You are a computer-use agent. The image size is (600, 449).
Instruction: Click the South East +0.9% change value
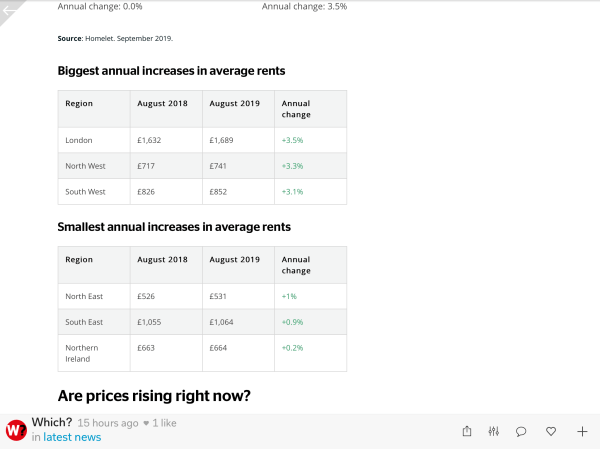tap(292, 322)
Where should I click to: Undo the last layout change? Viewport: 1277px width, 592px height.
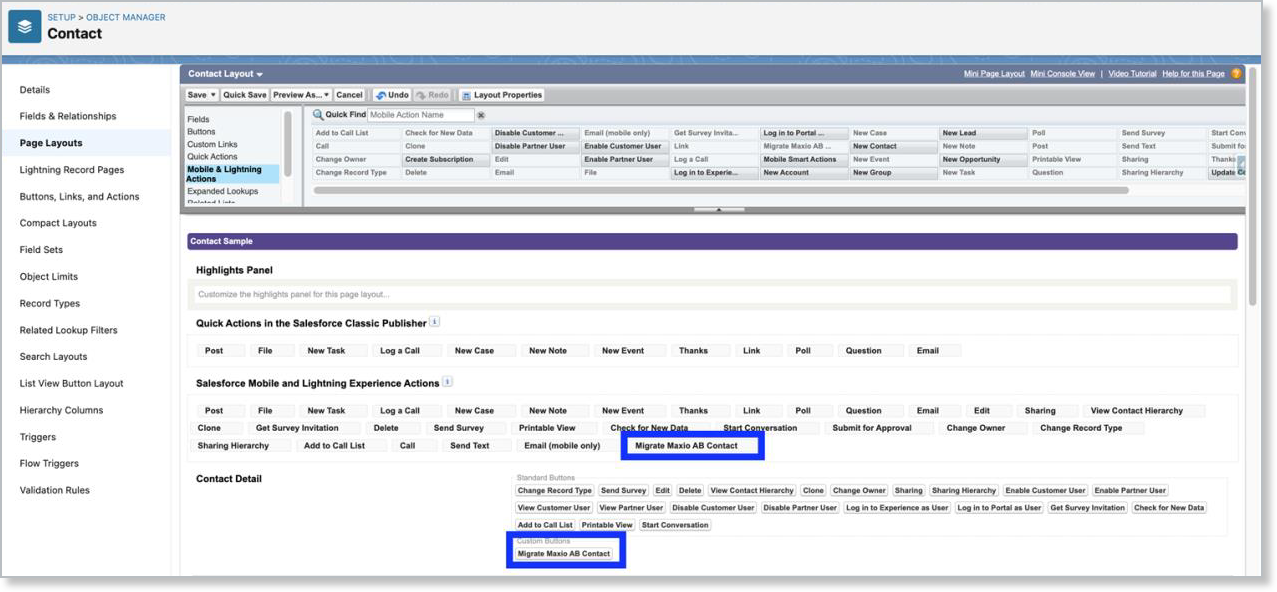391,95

___

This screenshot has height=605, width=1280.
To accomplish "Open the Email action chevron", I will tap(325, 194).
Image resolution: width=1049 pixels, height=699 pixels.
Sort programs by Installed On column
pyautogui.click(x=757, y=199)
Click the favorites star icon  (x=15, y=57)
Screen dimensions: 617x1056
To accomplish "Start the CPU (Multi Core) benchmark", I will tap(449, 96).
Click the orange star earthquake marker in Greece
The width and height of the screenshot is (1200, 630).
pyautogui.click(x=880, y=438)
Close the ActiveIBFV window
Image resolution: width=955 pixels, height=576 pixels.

___

ABOUT THIS EXERCISE =
Your answer should consist of the lines from the line with "Sort programs by Installed On column" to the line with "Image resolution: width=955" above, repeated exactly, both ends included.

RESPONSE BOX =
Sort programs by Installed On column
pyautogui.click(x=757, y=199)
Click the favorites star icon  (x=15, y=57)
Screen dimensions: 617x1056
To accomplish "Start the CPU (Multi Core) benchmark", I will tap(449, 96).
Click the orange star earthquake marker in Greece
The width and height of the screenshot is (1200, 630).
pyautogui.click(x=880, y=438)
Close the ActiveIBFV window
Image resolution: width=955 pixels, height=576 pixels.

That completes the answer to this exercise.